[Text excerpt]:
_____

According to Dieter Bohlen, who produced Küblböck’s first and most successful album and is the consistent judge of DSDS, they always had a darker side filled with depression that they kept hidden from the cameras - even during the show - that now took over. While their uplifting, cheerful personality was authentic, they always had moments when the opposite was the case. Other sources say that Küblböck was in fact a woman trapped in a man’s body and that pressure and discrimination led to their suicide (their last selfies showed them in clothes traditionally worn by women). We don’t know for sure.
So, now to make this a bit personal.

_____

[Given data]:

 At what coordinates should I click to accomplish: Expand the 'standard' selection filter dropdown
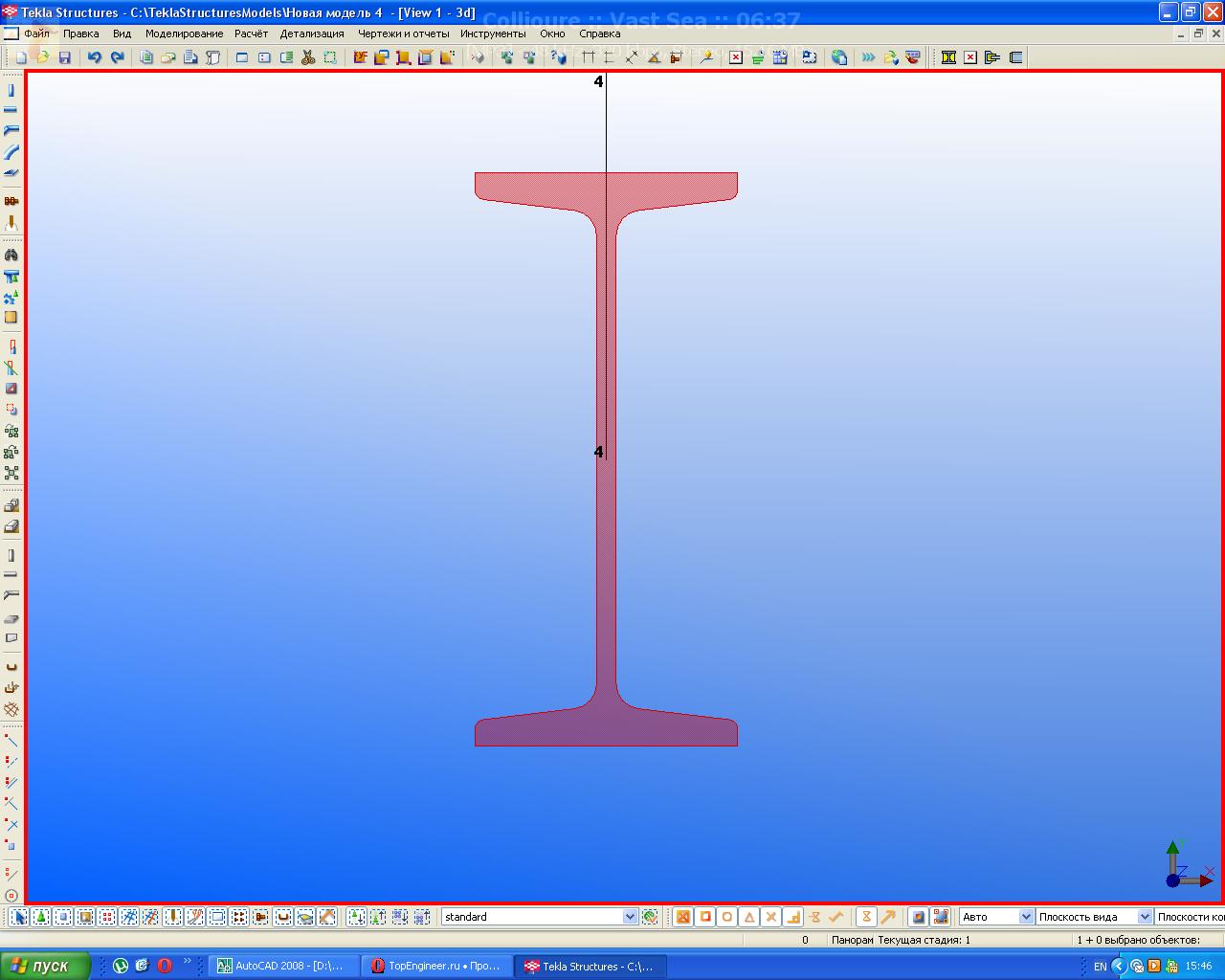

_____

[Goal of the exercise]: In the text excerpt about Küblböck, who produced Küblböck's first and most successful album?

[Solution to the exercise]: Dieter Bohlen